Tasks to complete —
A) In the forum thread on baffle diffraction, why is "losses" the wrong term for diffraction? Answer in one to three sentences.
B) Reproduce the passage of the forum thread on baffle diffraction between "Just a bit of" and "with the edges.", inclusive, substituting "woofer" for "driver".

Document —

════════════════

Just a bit of a recap on the simulation results for the 15ndl88 in a 600mm wide and 820mm high baffle, what we see in the simulation is a gradual gain from low to high frequency stemming from first the baffle and later from the driver dispersion narrowing, the dips we see are the diffraction losses occurring at intervals upward in frequency, is this a correct interpretation?
The driver narrowing isn't going to necessarily increase the frontal output, but rather change the ratio of front to sides. Usually you'd think of it reducing the sides. Also, this means it interacts less with the edges.
I think the term 'losses' is the wrong word to use when it comes to diffraction, as the energy that is displaced is still of interest. In the case you mentioned it can cause variations both up and down, but also in time.
I think the term 'losses' is the wrong word to use when it comes to diffraction, as the energy that is displaced is still of interest. In the case you mentioned it can cause variations both up and down, but also in time.
martinsson, here is few diffraction tool examples for your case. The baffle and driver size has only small diffraction ripple. Most of the wild looking things in the polar graph are just due to driver beaming or self interference or what is the right term. This is ideal driver doesn't exactly match reality.

════════════════

Collected data —

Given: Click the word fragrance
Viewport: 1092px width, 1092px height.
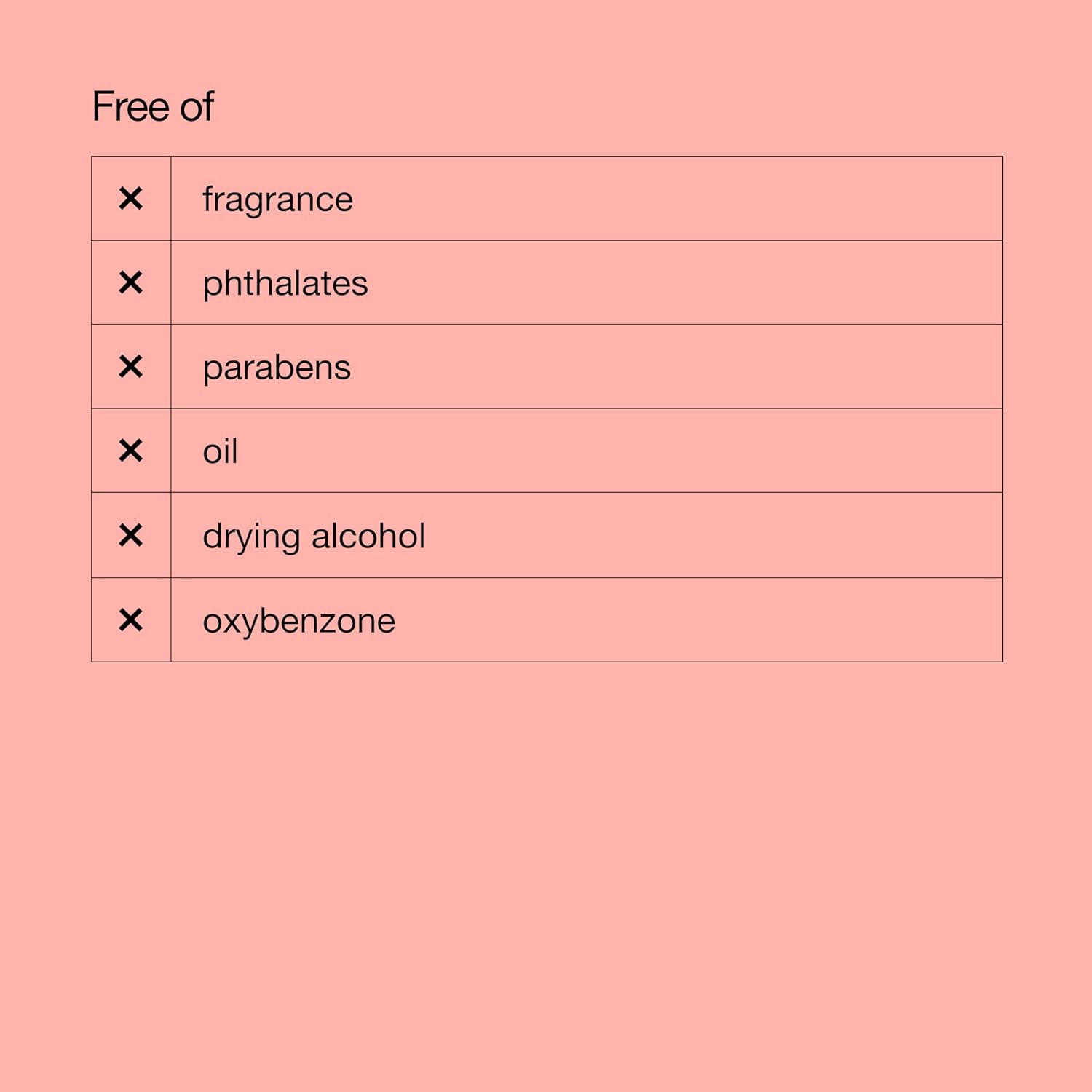Looking at the screenshot, I should [277, 199].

════════════════

Answers to the problems —
A) The term is wrong because the energy that diffraction displaces is still of interest. In the case under discussion, diffraction can cause variations both up and down, and also in time.

B)
Just a bit of a recap on the simulation results for the 15ndl88 in a 600mm wide and 820mm high baffle, what we see in the simulation is a gradual gain from low to high frequency stemming from first the baffle and later from the woofer dispersion narrowing, the dips we see are the diffraction losses occurring at intervals upward in frequency, is this a correct interpretation?
The woofer narrowing isn't going to necessarily increase the frontal output, but rather change the ratio of front to sides. Usually you'd think of it reducing the sides. Also, this means it interacts less with the edges.